# TEXTO PARA LEITURA:
───
O relevante depoimento de Cuca e a sensata avaliação de Milly Lacombe
Qualquer pesquisador ou qualquer ator jurídico que tenha passado pelo sistema de justiça criminal e penitenciário logo chega à racional conclusão de que o direito penal não serve para aquilo a que oficialmente se propõe
Em sua estreia no Athletico Paranaense, Cuca, o técnico, preparou um discurso para além do futebol. Ele reconheceu erros e prometeu atitudes, referindo-se à condenação por ato sexual com menor e coação, anulada pelo Tribunal Regional de Berna-Mittelland, na Suíça, no começo deste ano. Milly Lacombe, jornalista e comentarista, diante desse discurso, defendeu que a punição criminal não deveria ser a única via de combate à violência, uma vez que o fundamental seria o alcance de uma consciência do ato pelo seu autor, implicando em luta contra o machismo.

Trabalhei por mais de uma década como juiz da execução penal. Antes disso, como juiz criminal, julguei milhares de casos, condenando e absolvendo pessoas acusadas de todo tipo de crime, de furtos e roubos a sequestros e latrocínios. Também julguei muitos crimes contra a dignidade sexual e presidi júris que tratavam dos crimes dolosos contra a vida. Até hoje, continuo com dúvidas sobre o fenômeno da violência e mantenho os estudos a respeito.
───
# MATERIAL FORNECIDO:
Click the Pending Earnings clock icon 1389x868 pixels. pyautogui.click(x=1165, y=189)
───
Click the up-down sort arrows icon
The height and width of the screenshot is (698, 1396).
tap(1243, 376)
───
# INSTRUÇÃO 1:
Segundo o texto sobre o depoimento de Cuca, qual tribunal anulou a condenação do técnico?
# INSTRUÇÃO 2:
Reproduza o trecho do texto sobre o depoimento de Cuca que começa em "O relevante depoimento" e termina em "contra o machismo.".

# RESPOSTA COMPLETA 1:
O Tribunal Regional de Berna-Mittelland, na Suíça.

# RESPOSTA COMPLETA 2:
O relevante depoimento de Cuca e a sensata avaliação de Milly Lacombe
Qualquer pesquisador ou qualquer ator jurídico que tenha passado pelo sistema de justiça criminal e penitenciário logo chega à racional conclusão de que o direito penal não serve para aquilo a que oficialmente se propõe
Em sua estreia no Athletico Paranaense, Cuca, o técnico, preparou um discurso para além do futebol. Ele reconheceu erros e prometeu atitudes, referindo-se à condenação por ato sexual com menor e coação, anulada pelo Tribunal Regional de Berna-Mittelland, na Suíça, no começo deste ano. Milly Lacombe, jornalista e comentarista, diante desse discurso, defendeu que a punição criminal não deveria ser a única via de combate à violência, uma vez que o fundamental seria o alcance de uma consciência do ato pelo seu autor, implicando em luta contra o machismo.